By Bob Elliott, Co-Founder, CEO, and CIO of Unlimited, which uses machine learning to create index replication ETFs of 2&20 style alternative investments like hedge funds, venture capital, and private equity.
Over the past thirty years, hedge funds have proven an uncanny ability to avoid significant down-side risk in equities. By looking at the cumulative drawdown of hedge funds gross-of-fees, we can see that hedge funds have avoided some nasty corrections. Most notably, hedge funds drew-down some -5% through the dot-com bubble while the broader S&P 500 index dropped some -45% from its peak. Subsequently, hedge funds successfully navigated the financial crisis and the recent tumult in markets. While the S&P 500 was down more than -20% during 2022, hedge fund strategies only sold off by about -5%.
The data suggest that this drawdown protection is driven by hedge funds’ aggregate exposure to equity risk. Across funds, there may be substantial differences in market views and about which financial assets to hold for the prevailing environment, but, on average, the data show that hedge funds have successfully managed their equity exposures against economic turmoil. Here we can see that average hedge fund beta to equities (proxied with the S&P 500) has varied over time and that decreases in equity risk have roughly preempted sell-offs in equity markets. Notably, hedge fund managers have dialed back their equity exposure significantly since 2021. With a current equity beta of 0.2, hedge funds are about as bearish on stocks now as they ever have been.

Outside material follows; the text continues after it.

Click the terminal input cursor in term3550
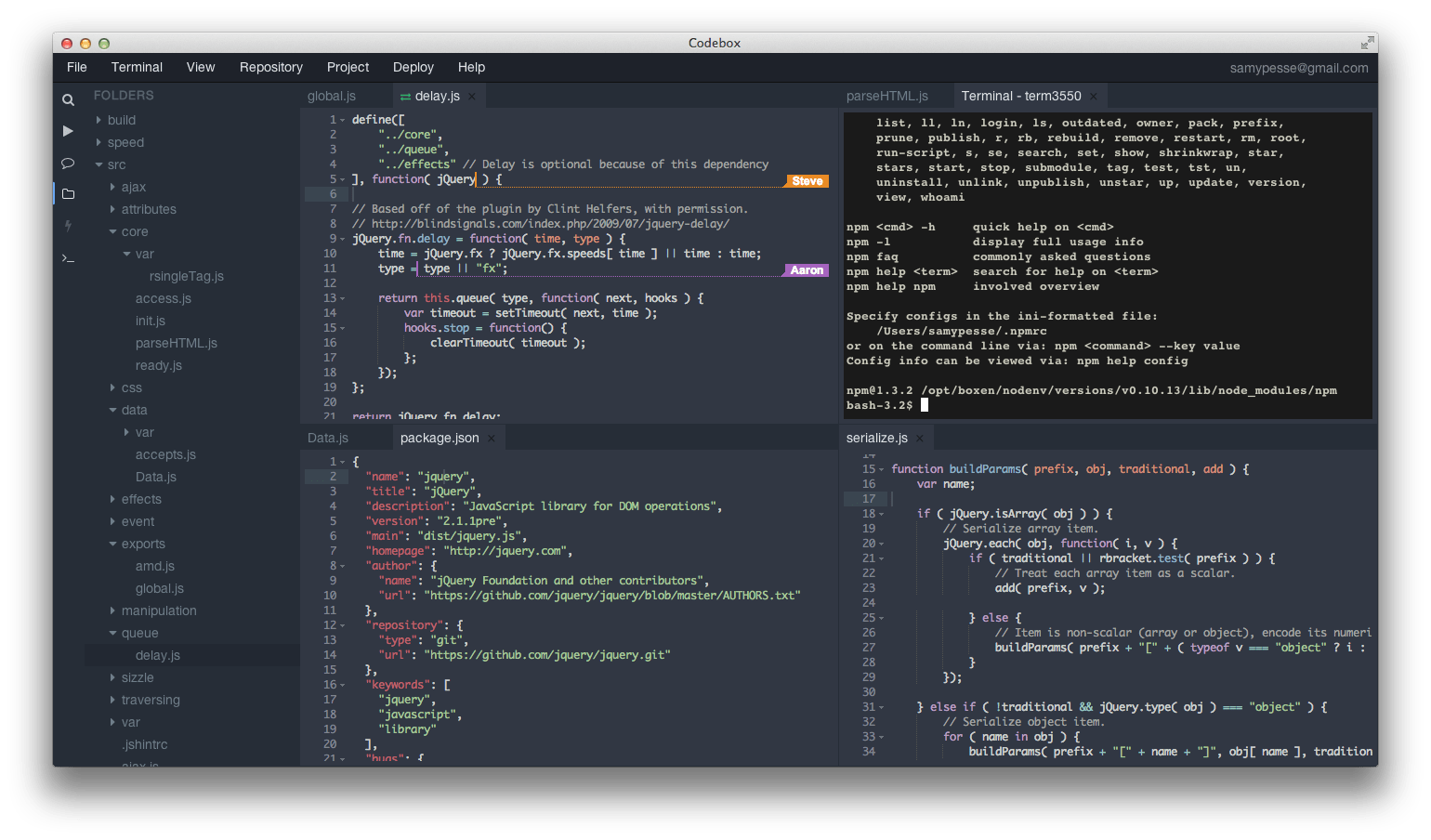This screenshot has height=840, width=1431. [923, 404]
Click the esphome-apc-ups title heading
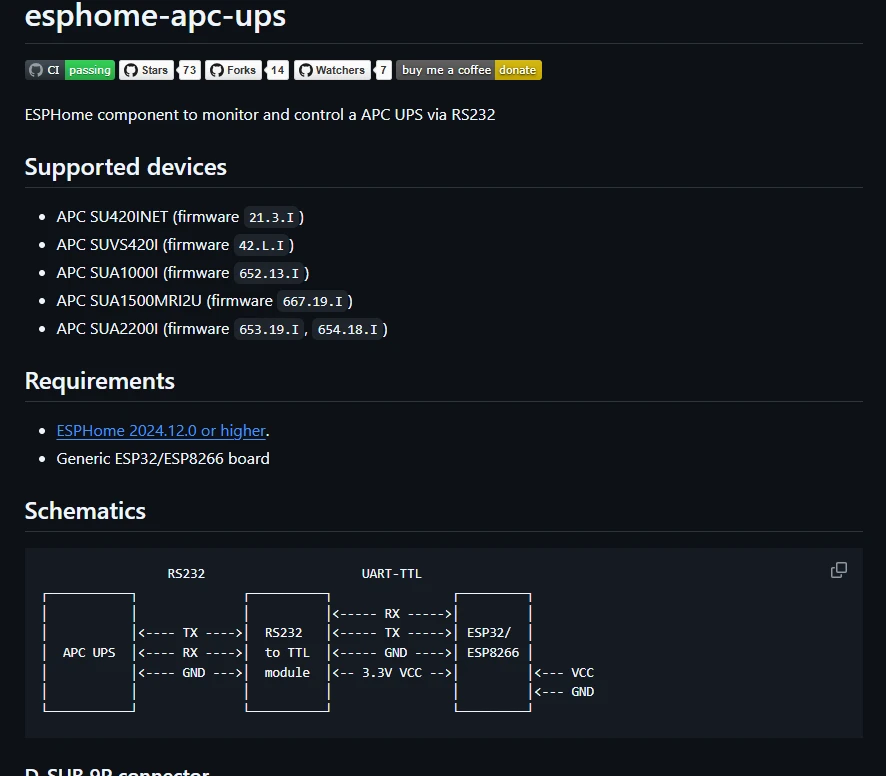 pyautogui.click(x=155, y=16)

Through the end of July, the S&P 500 is up nearly 20% YTD. Meanwhile, hedge funds have returned mid single digits. But the data make a strong case for hedge fund strategies over time. While the bias of hedge funds towards capital preservation looks less attractive during short periods of strong bull markets, the data show that this prudent risk management has effectively generated returns while mitigating losses over the long-haul.
About the Author:
Bob Elliott is the Co-Founder, CEO, and CIO of Unlimited, which uses machine learning to create index replication ETFs of 2&20 style alternative investments like hedge funds, venture capital, and private equity.
Prior to founding Unlimited, Bob was a Senior Investment Executive at Bridgewater Associates where he served on the Investment Committee (G7) and created investment strategies across equities, fixed income, credit, exchange rates, and commodities, including many used in the flagship Pure Alpha fund. He also built and led Ray Dalio’s personal investment research team for nearly a decade. He’s the author of hundreds of Bridgewater’s widely read Daily Observations and directly counseled some of the world’s foremost policymakers and institutional investors on economic and investing issues.
Bob has also served as an advisor and executive at several startups including CircleUp, an investment company focused on early-stage consumer brands. There he revamped the investment strategy for the company’s $150mln venture funds leveraging big data approaches to improve decision-making. He was also the co-founder of GiveWell, a startup charity evaluator which now directs more than $500mln in annual contributions.
Bob holds a BA in History and Science from Harvard.